NUEVA YORK (HealthDay News).— Una sola sesión de ejercicio puede tener efectos inmediatos en el cerebro, y la ciencia comienza a explicar por qué. Investigadores han identificado que apenas 15 minutos de actividad aeróbica son suficientes para activar procesos clave relacionados con la salud cerebral, abriendo nuevas perspectivas sobre el impacto del movimiento en la mente.
El hallazgo, que será publicado en la revista “Brain Research”, revela que el ejercicio provoca una liberación significativa del factor neurotrófico derivado del cerebro (BDNF), proteína esencial para el desarrollo y mantenimiento de neuronas.
“Con solo una sesión de 15 minutos de ejercicio aeróbico se inunda el cerebro con BDNF”, destacan los investigadores, que también subrayan su papel en la regeneración celular.
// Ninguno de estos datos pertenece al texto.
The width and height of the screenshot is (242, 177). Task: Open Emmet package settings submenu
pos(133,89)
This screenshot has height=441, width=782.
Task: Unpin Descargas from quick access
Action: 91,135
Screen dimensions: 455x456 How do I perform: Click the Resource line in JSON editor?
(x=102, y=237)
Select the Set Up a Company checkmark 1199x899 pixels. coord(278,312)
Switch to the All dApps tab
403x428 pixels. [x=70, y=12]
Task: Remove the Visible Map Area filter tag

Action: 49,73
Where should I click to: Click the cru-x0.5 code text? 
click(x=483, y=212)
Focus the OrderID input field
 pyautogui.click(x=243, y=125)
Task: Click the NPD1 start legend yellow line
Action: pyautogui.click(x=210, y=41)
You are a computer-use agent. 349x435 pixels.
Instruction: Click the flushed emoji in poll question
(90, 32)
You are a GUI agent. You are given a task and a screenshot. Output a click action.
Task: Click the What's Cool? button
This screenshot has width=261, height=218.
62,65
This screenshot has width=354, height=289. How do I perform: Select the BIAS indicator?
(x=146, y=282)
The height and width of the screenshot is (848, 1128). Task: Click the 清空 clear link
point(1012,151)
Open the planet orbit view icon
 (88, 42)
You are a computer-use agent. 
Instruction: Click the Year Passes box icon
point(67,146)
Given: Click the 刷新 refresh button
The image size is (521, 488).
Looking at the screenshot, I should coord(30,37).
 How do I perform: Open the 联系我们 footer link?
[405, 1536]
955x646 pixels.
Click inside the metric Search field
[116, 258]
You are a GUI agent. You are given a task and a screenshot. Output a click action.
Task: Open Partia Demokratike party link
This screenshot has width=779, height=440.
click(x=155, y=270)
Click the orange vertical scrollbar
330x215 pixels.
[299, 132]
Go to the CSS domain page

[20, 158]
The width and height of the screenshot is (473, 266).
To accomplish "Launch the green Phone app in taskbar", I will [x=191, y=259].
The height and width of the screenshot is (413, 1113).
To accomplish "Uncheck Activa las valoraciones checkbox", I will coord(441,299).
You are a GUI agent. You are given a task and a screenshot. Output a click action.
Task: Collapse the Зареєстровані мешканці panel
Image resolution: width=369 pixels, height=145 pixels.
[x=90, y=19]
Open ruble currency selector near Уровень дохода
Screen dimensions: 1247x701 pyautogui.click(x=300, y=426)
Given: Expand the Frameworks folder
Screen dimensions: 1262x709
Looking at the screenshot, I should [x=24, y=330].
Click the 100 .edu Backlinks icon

La investigación fue encabezada por Flaminia Ronca, profesora asociada del University College London, quien explicó que “desde hace tiempo sabemos que el ejercicio es bueno para nuestro cerebro, pero los mecanismos a través de los cuales esto ocurre aún se están desenredando”.
Este avance permite comprender mejor cómo la actividad física influye directamente en la función cerebral. Uno de los puntos clave del estudio es que la condición física potencia estos beneficios.
“El hallazgo más emocionante de nuestro estudio es que, si nos ponemos en forma, nuestro cerebro se beneficia aún más de una sola sesión de ejercicio”, dijo.
Además, precisó que “esto puede cambiar en solo seis semanas”, evidenciando que las mejoras pueden alcanzarse en un período relativamente corto.
El experimento incluyó a 30 personas con baja condición física que participaron en un programa de 12 semanas con sesiones en bicicleta estática. Aunque los niveles basales de BDNF no cambiaron en reposo, los resultados mostraron que “los participantes experimentaron un aumento mayor en los niveles de BDNF tras un ejercicio intenso” al finalizar el programa, lo que se relacionó directamente con su mejoría aeróbica.
Finalmente, los investigadores observaron efectos positivos en la corteza prefrontal, área clave para la toma de decisiones y el autocontrol.
“Estos niveles más altos de BDNF también se asociaron con cambios positivos en la corteza prefrontal”, señalaron, y concluyeron que “aumentar la forma física puede potenciar la transcripción del BDNF”, lo que “podría influir en la modulación de la función neuronal durante tareas ejecutivas”.